You need an Azure AI Search resource.

spring:
  ai:
    vectorstore:
      azure:
        url: ${AZURE_SEARCH_ENDPOINT}
        api-key: ${AZURE_SEARCH_KEY}
        index-name: spring-ai-docs
        initialize-schema: true # Creates index if missing

Ingesting Data (ETL)

Before querying, you must load your documents.

@Service
public class IngestionService {

    private final VectorStore vectorStore;

    @Value("classpath:company-policies.pdf")
    private Resource policyPdf;

    public IngestionService(VectorStore vectorStore) {
        this.vectorStore = vectorStore;
    }

    public void ingest() {
        // 1. Read
        TikaDocumentReader reader = new TikaDocumentReader(policyPdf);
        List<Document> documents = reader.get();

        // 2. Split (Token splitter helps manage context window)
        TokenTextSplitter splitter = new TokenTextSplitter();
        List<Document> splitDocs = splitter.apply(documents);

        // 3. Store (Embeds using Azure OpenAI Embeddings -> Azure AI Search)
        vectorStore.add(splitDocs);
    }
}

Retrieval (The "R" in RAG)

Now, modify your ChatClient to look up data before answering.

@GetMapping("/policy")
public String askPolicy(@RequestParam String question) {
    return chatClient.prompt()
            .user(question)
            .advisors(new QuestionAnswerAdvisor(vectorStore, SearchRequest.defaults()))
            .call()
            .content();
}

The QuestionAnswerAdvisor intercepts the request, vectorizes the user's question, queries Azure AI Search for similar document chunks, appends them to the system prompt ("Use the following context..."), and then calls Azure OpenAI.

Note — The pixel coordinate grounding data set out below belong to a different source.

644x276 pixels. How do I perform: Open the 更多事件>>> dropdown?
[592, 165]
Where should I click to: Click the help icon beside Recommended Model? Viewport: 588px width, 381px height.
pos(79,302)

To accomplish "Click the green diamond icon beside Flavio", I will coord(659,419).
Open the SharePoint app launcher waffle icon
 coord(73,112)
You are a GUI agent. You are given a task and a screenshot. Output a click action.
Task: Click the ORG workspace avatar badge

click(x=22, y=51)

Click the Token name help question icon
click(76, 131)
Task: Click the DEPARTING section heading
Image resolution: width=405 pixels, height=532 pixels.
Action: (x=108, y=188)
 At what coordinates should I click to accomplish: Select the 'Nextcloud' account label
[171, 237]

Security: Moving to Managed Identities

Using api-key in production is a security smell. The "Spring Way" on Azure is using DefaultAzureCredential.

Why Managed Identity?

No Secrets: No API keys in application.yml or Git.
RBAC: Grant specific permissions (Cognitive Services OpenAI User) to the App Service Identity.
Rotation: Azure handles credential rotation automatically.

Implementation

Remove the api-key from your YAML. Add the Azure Identity dependency:

<dependency>
    <groupId>com.azure</groupId>
    <artifactId>azure-identity</artifactId>
</dependency>

Spring AI's Azure auto-configuration detects the absence of an API key and the presence of azure-identity. It will attempt to obtain a token using the DefaultAzureCredential chain (Environment Vars -> Workload Identity -> Managed Identity -> Azure CLI).

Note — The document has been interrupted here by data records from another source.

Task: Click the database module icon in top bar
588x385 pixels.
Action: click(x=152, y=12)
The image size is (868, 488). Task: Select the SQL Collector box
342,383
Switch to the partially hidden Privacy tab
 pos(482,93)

Ensure your Azure App Service (or Container App) has the "Cognitive Services OpenAI User" role assigned on the Azure OpenAI Resource.

Resilience and Observability

GenAI APIs are slower and more prone to transient errors (Rate Limits, Overloaded Model) than standard REST APIs.

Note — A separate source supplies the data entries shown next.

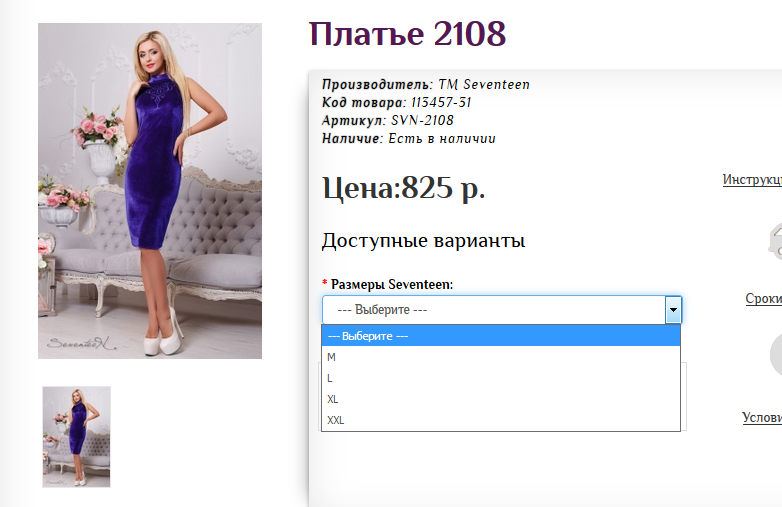Click the dropdown arrow of the size selector
782x507 pixels.
[x=673, y=310]
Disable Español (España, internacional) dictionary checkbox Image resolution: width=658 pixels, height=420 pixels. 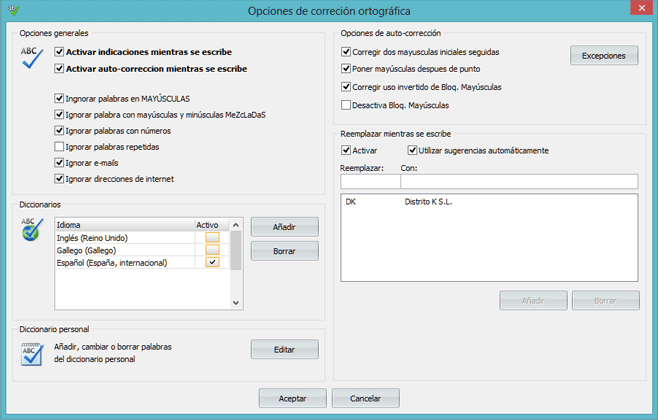212,262
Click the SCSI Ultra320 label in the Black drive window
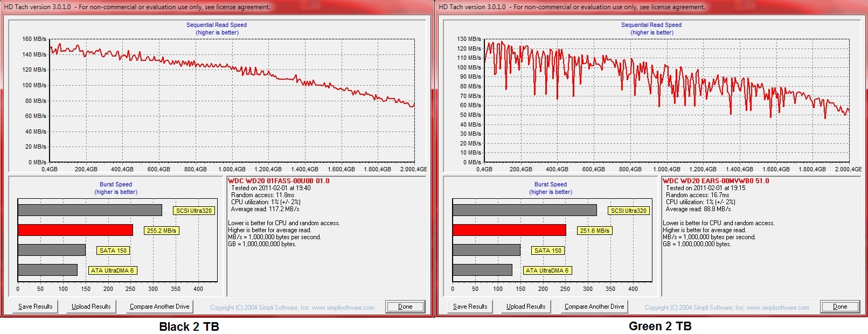 [194, 211]
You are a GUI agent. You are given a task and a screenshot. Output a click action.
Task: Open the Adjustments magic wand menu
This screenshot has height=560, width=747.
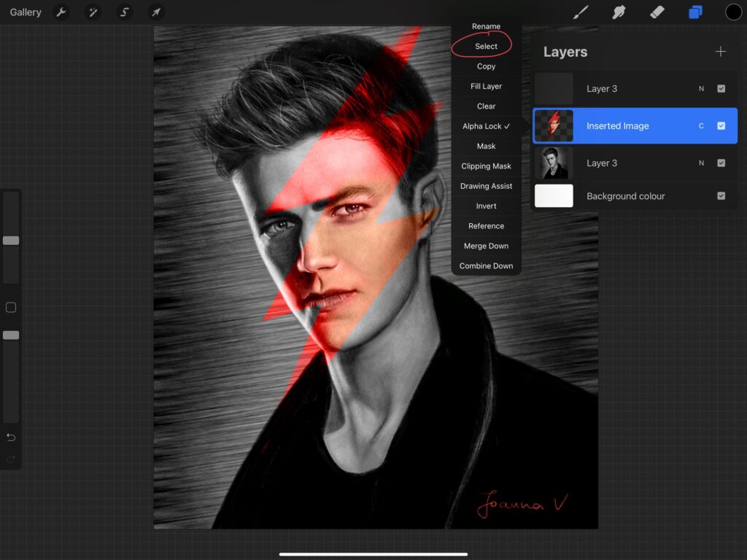(93, 12)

Handling Rate Limits (HTTP 429)

Azure OpenAI has strict Token-Per-Minute (TPM) limits. Spring AI uses the RestClient under the hood. You should configure a robust RetryTemplate.

Spring AI provides default retry logic, but for Azure, you often want exponential backoff.

@Bean
public ChatClient chatClient(ChatClient.Builder builder) {
    return builder
        .withRequestCustomizer(customizer -> {
            // Advanced customization of the underlying RestClient
        })
        .build();
}

Note: As of the current version, Spring AI's auto-configuration provides sensible defaults for retries on 429 and 5xx errors. Verify spring.ai.retry.max-attempts in your properties.

Monitoring Token Usage

Cost control is vital. Azure charges by token input/output. Spring AI exposes usage metadata.

ChatResponse response = chatClient.prompt().user("...").call().chatResponse();
Usage usage = response.getMetadata().getUsage();

logger.info("Prompt Tokens: {}, Generation Tokens: {}", 
    usage.getPromptTokens(), 
    usage.getGenerationTokens());

For a comprehensive view, integrate Micrometer. Spring AI instruments the chat client automatically. If you use Azure Monitor (Application Insights), you will see traces for your AI calls, including latency and token counts, appearing alongside your SQL and HTTP metrics.

Best Practices for Production

1. Context Window Management

The GPT-4o model has a massive context window (128k tokens), but relying on it is expensive and slow.

Don't dump the whole database. Use RAG to fetch only the top 3-5 relevant chunks.
Summarize History. If implementing a chat bot, do not send the entire conversation history forever. Summarize older turns or use a rolling window of the last 10 messages.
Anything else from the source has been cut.